Of course I had no idea that so many other people out there were experiencing the same crisis. None more so than artistic types who perform in front of audiences, such as musicians, dancers and speakers. Once I entered the dance world in particular, I was struck by the amount of suffering I witnessed as a result of performance anxiety.

It wasn’t just those who performed, it was nearly everyone.

There are plenty of people new to dancing who are scared to try to dance outside of the classes (aka ‘social dancing’). There are skilled dancers who don’t enter competitions or join performance teams, even though they want to. From the very beginners through to seasoned professionals, I see people suffering from an overload of anxiety. Often this severely reduces the enjoyment they get from the artistic activity.

I wanted to contribute to this, because I see so many artistic people missing out on the full experience of their passion-activity. So I started researching what performance anxiety was, and tried to backwards-engineer the changes I had made to rid myself of it.

Don’t get me wrong, I still experience nervous sensations before performances, and sometimes even at social dance events, but it is not to an unenjoyable level. What used to be a crippling anxiety is now just a pleasant, buzzing excitement.

I coach a number of dancers and other artists, and through discussions with them I have come up with a list of 11 secret strategies you can use to rid yourself of performance anxiety, and at least reduce it to a simple excited nervousness that you enjoy. I would like to particularly thank Anthony Zhou (a contributing author for The Inspirational Lifestyle blog) for his insights during experiences in the Ceroc dance competition scene.

So, in no particular order, here is my solution to performance anxiety, and for removing barriers between you and the complete experience of your art:

1) KNOW YOUR REASON FOR BEING THERE

Deep down there is a powerful reason WHY you do what you do.

Whether it’s singing, speaking, dancing, acting or whatever, there is something that the art gives you that nothing else gives you. It’s the reason you do it, for you. This is usually what has been forgotten when performance anxiety takes a hold of you.

Particularly in a competition setting, our focus moves away from our purpose and becomes attached instead to the #1 enemy of self-confidence: the need for external validation. If you take nothing else away from this post please remember this: the only way you can feel ‘pressure’ is if you believe you must achieve a certain outcome. The performance anxiety pressure you feel is your brain’s realization that you want something you cannot control (approval from others usually being the main desire).

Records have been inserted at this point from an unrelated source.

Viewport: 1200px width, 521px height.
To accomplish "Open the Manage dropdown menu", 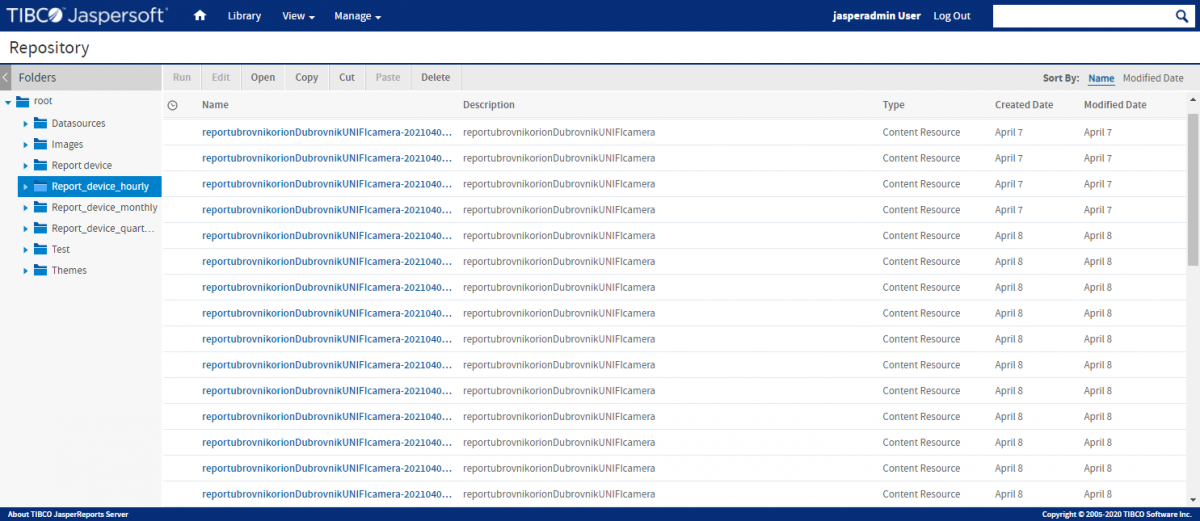I will coord(357,16).
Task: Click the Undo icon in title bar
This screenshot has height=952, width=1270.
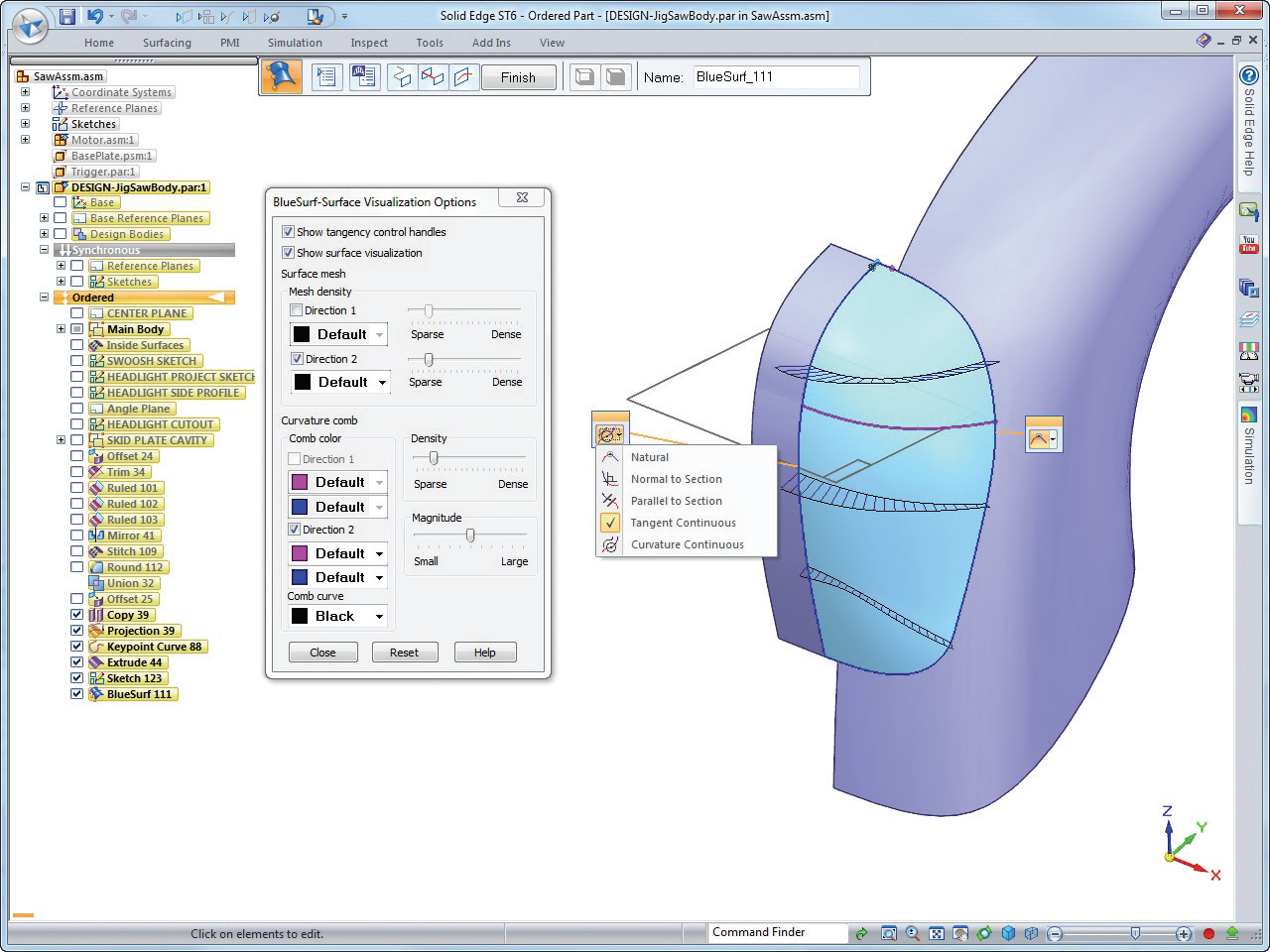Action: coord(95,16)
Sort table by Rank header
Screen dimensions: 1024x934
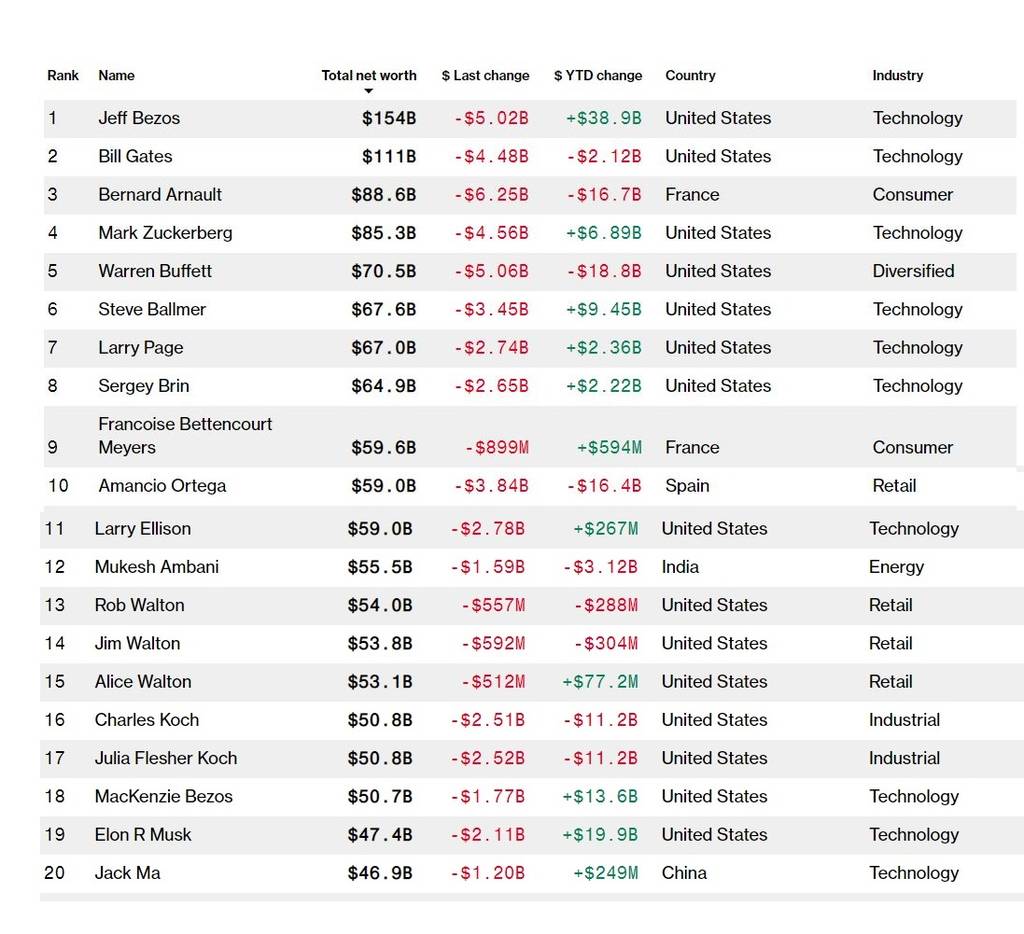point(62,75)
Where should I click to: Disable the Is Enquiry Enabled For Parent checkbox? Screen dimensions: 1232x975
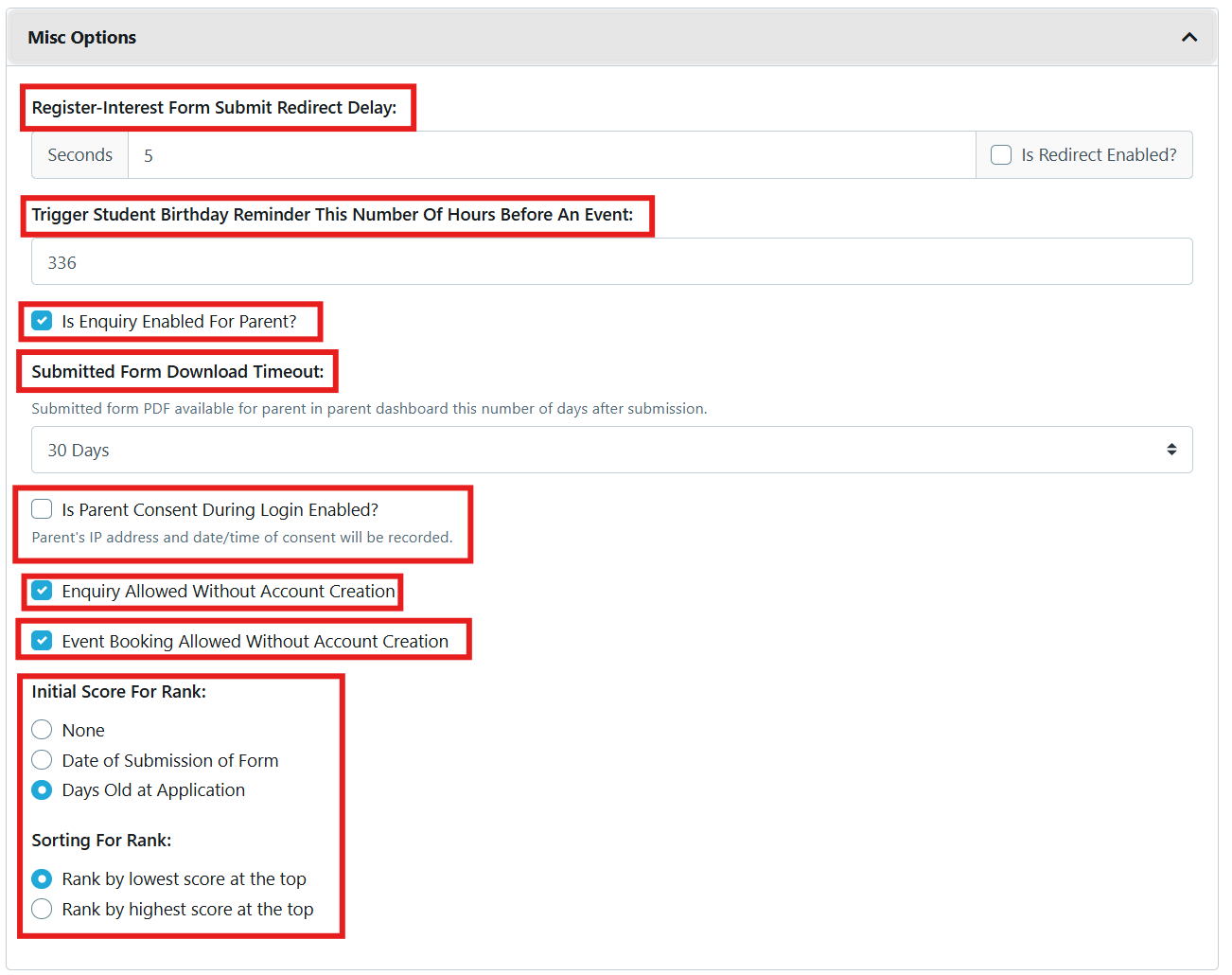[x=42, y=321]
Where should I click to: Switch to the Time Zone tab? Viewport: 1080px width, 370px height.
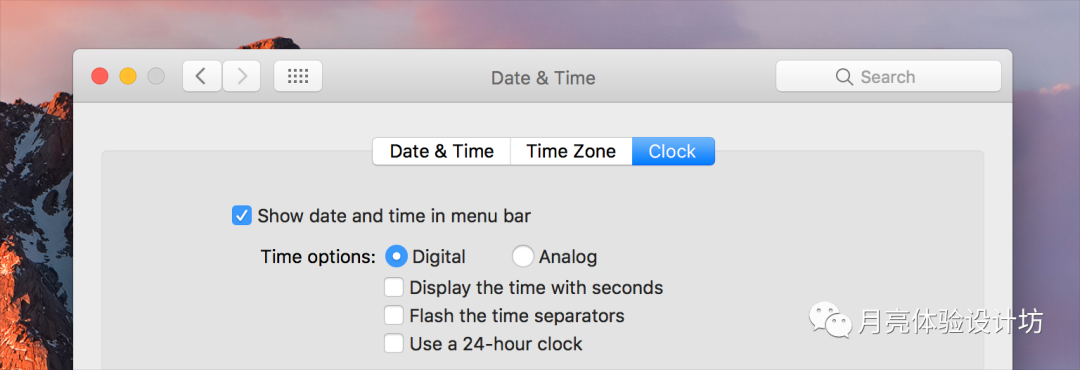tap(571, 152)
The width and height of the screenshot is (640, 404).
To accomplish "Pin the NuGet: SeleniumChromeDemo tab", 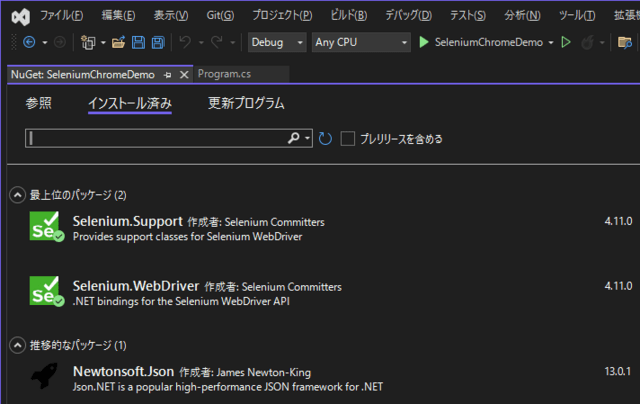I will [167, 75].
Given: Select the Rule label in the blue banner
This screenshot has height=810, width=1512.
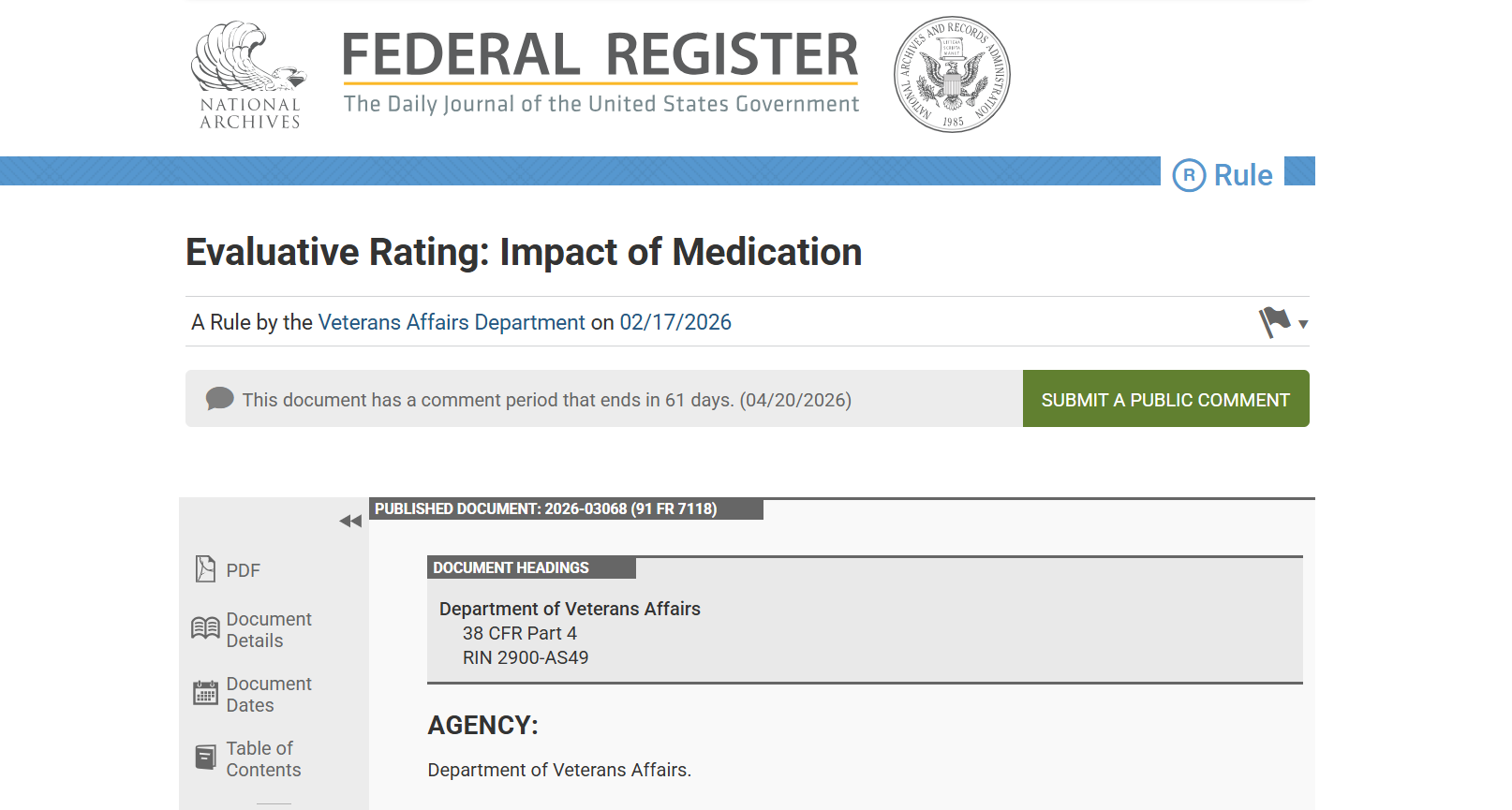Looking at the screenshot, I should [x=1243, y=174].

I dance because I feel good moving in time with music. I like controlling my body and using it to connect with another person. For me it’s like having a fun and intimate conversation, but without words. It combines my passion for music with my interest in martial arts. Mostly, I just feel great doing it. THAT is why I dance. And none of these things require approval from someone else.

Before any ‘high pressure’ dancing event, I make sure to remind myself of this, as often as I need to. Whenever I find myself worrying about whether or not I will win, or the audience’s approval, or the perfection of my performance, I re-focus on the real purpose behind why I am there.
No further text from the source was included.